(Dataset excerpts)
-- Opening Marker --

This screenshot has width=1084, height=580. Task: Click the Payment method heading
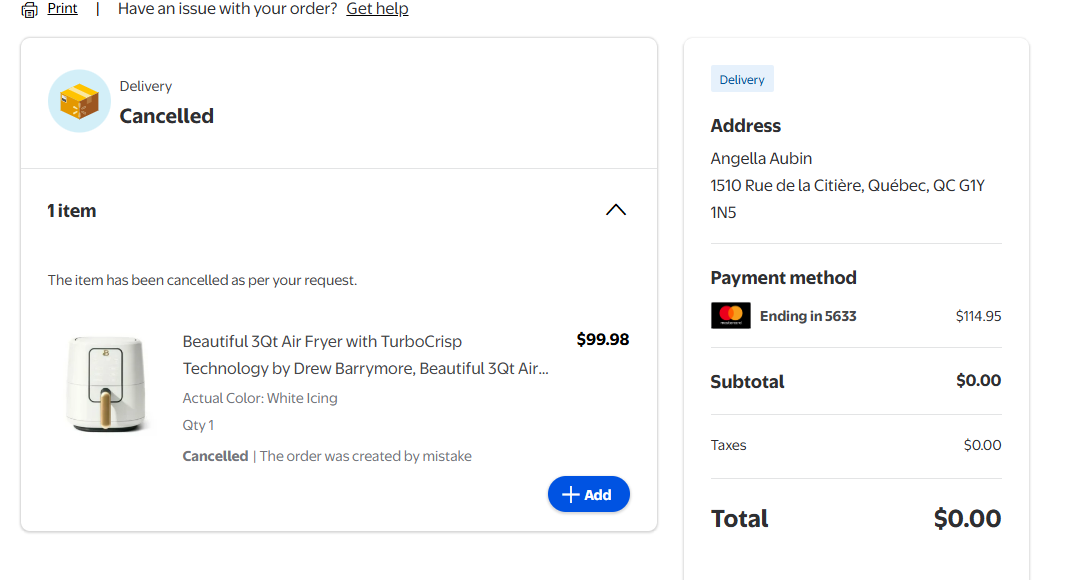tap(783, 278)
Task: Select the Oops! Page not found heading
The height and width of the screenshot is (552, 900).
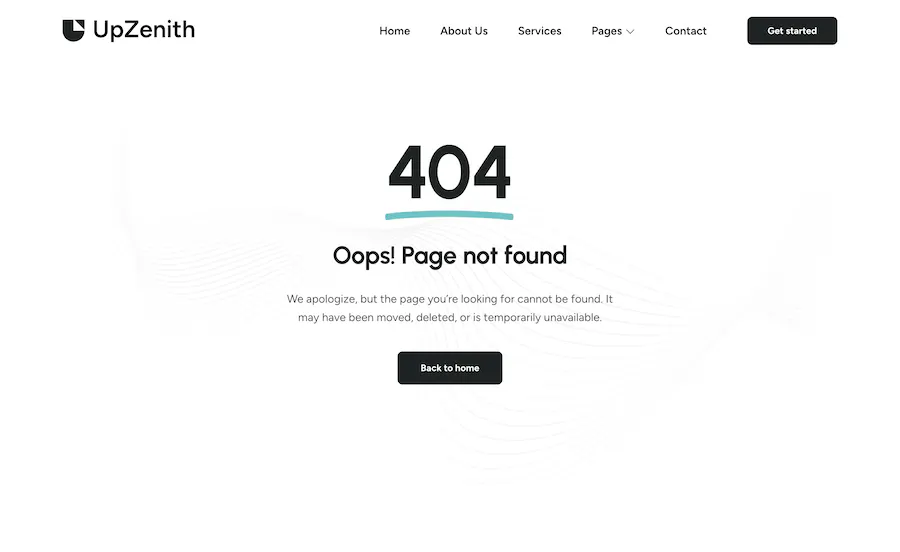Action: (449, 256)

-- Closing Marker --

Any picture found in the data is to be skipped while the rest is copied exactly.

Written reply.
This screenshot has width=1084, height=580. Task: Click the Payment method heading
tap(783, 278)
Task: Select the Oops! Page not found heading
The height and width of the screenshot is (552, 900).
Action: (449, 256)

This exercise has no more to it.